Put the part of the listing that opens with the line containing "Locate an element on the screen. This" and closes with the line containing "menu is located at coordinates (703, 1114).", both ends included, into a Markdown table with the columns Number and Entry. Give each line its own row with its row number, and leave out blank lines.

- Task material -
# # # #

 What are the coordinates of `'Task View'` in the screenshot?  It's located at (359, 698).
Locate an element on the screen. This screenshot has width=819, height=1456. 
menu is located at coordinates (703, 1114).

# # # #

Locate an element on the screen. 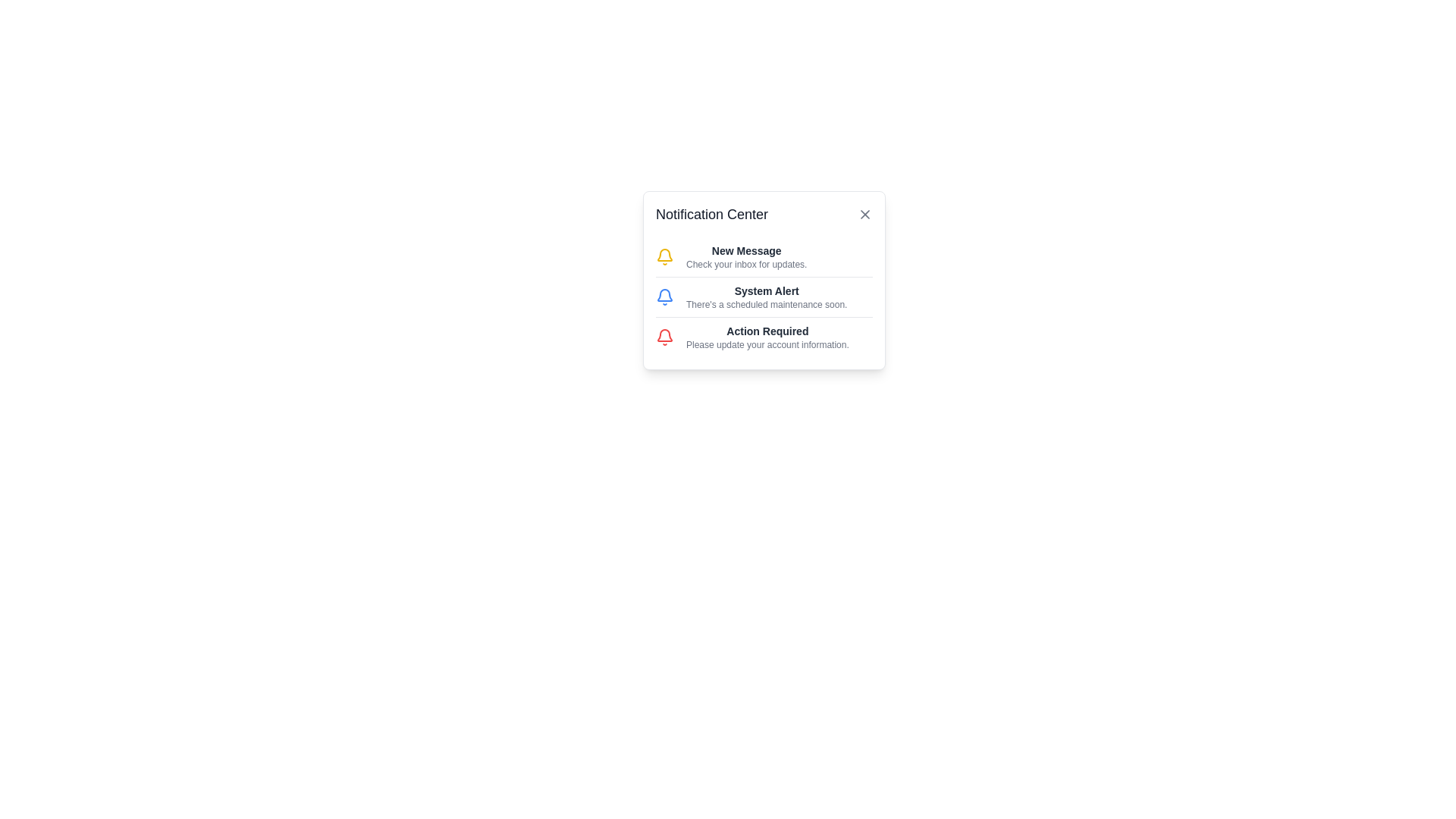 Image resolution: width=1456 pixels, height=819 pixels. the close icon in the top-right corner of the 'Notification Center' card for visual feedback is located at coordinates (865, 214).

# # # #

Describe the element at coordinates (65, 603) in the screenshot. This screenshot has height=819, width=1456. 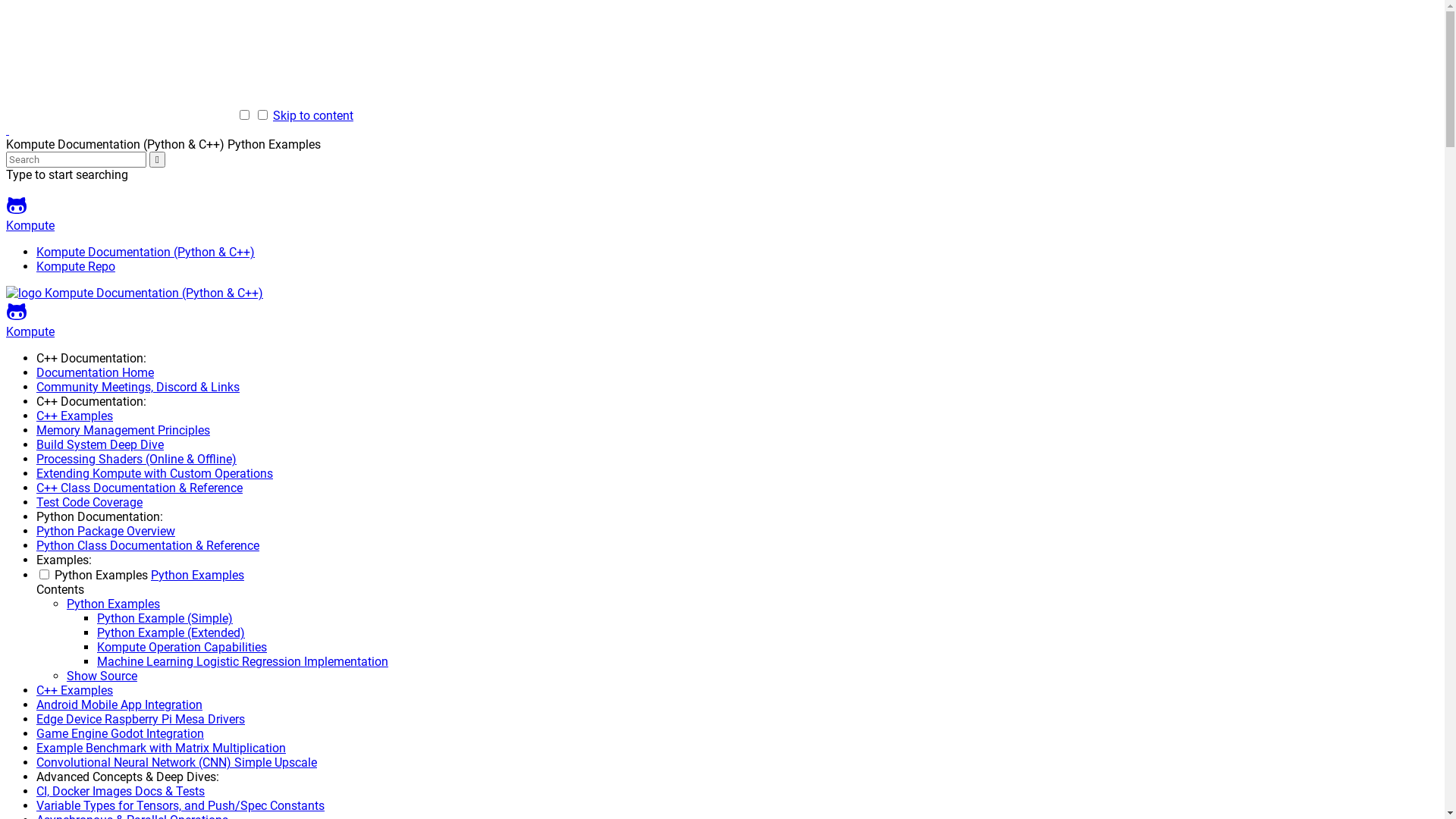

# # # #

- Expected answer -
| Number | Entry |
|---|---|
| 1 | Locate an element on the screen. This screenshot has width=819, height=1456.  |
| 2 | menu is located at coordinates (703, 1114). |